Concomitant valproate emerged as the most common risk factor for hepatic injury during CBD treatment. More than two-thirds of the patients presenting transaminases elevations were co-medicated with valproate, and some cases resolved while on CBD after the decrease in dose of concomitant valproate. Therefore, in addition to the hepatotoxic profile of CBD alone, there can be an additive toxic effect when the AEDs are combined. The interaction between these two drugs has been shown at the level of hepatic mitochondria in vitro [33], and it could represent the mechanism underlying the clinical observations. The combined effects of CBD and valproate on liver injury signaling pose an important clinical challenge and further investigations may be required with regard to agent-specific sequencing of dose adjustment, drug discontinuation, and patient observation when monitoring indicates acute hepatotoxicity. The co-administration of CBD with clobazam or felbamate has been also associated with slightly increased incidence of transaminases elevations, which, however, appeared to be driven by concomitant valproate.

4.3 Strengths and Limitations

This meta-analysis is the most comprehensive and updated quantitative synthesis of the efficacy and safety of CBD in patients with epilepsy published so far. In comparison to studies that previously addressed the same question [37, 38], this analysis pooled a larger population, assessed drug efficacy according to seizure subtypes and daily dosages, and also evaluated global functioning endpoints. The included studies had similar design characteristics and the low between-trial heterogeneity strengthened the accuracy of estimates [39]. Nonetheless, shortcomings should be considered when interpreting the findings. Only four trials met the eligibility criteria, and a single pharmaceutical company funded all of them.
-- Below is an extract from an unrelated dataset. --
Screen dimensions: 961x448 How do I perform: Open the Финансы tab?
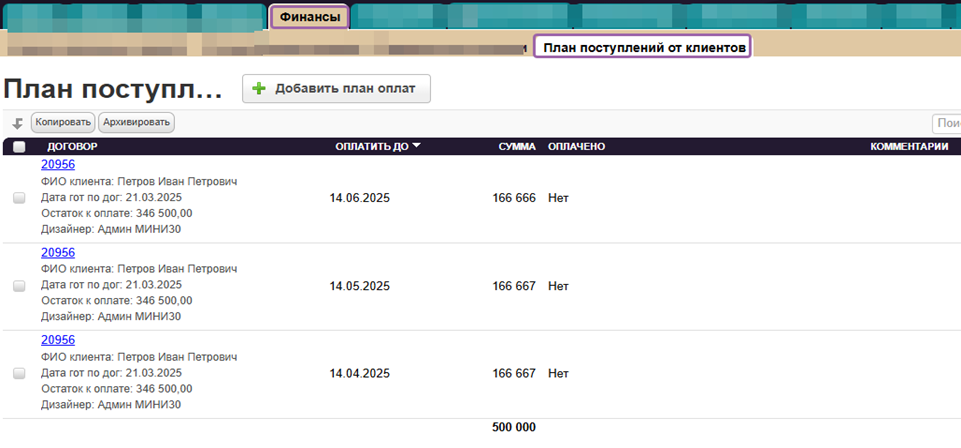tap(309, 17)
The ethnic diversity of the trials’ population was low, with more than 90% of patients being Caucasian, efficacy of CBD administered at 10 mg/kg/day was explored in one study [25], and seizure response rates were available only for the higher drug dose. Due to the limited treatment periods of the trials, conclusions on long-term therapy cannot be drawn. In this respect, sustained reductions in seizure frequency and improvements in overall condition up to 60 weeks have been observed in pre-specified interim analyses of the open-label extension of the randomized studies [40, 41]; add-on CBD continued to be generally well-tolerated and the reduction in seizure frequency remained stable through 96 weeks among patients with treatment-resistant epilepsies enrolled in the Expanded Access Program [42]. Additional data from post-marketing surveillance will, however, be needed to evaluate the incidence of rare AEs and the long-term effects of continuous CBD exposure on growth, childbearing potential, brain development, and learning. Likewise, this meta-analysis cannot provide information on the effectiveness of CBD in comparison with other AEDs, as monotherapy, and in epilepsies other than LGS and DS.

4.4 Conclusions

The approval of CBD represents a milestone in the history of medical use of cannabinoids to treat seizure disorders. CBD is the first FDA-authorized product made directly from the cannabis plant rather than created synthetically, and the first in a new class of AEDs. Randomized clinical trials are ongoing to evaluate CBD in orphan seizure disorders such as tuberous sclerosis complex and infantile spasms, and controlled studies in other types of epilepsy, including refractory focal epilepsy, may be warranted to fully determine its therapeutic potentialities.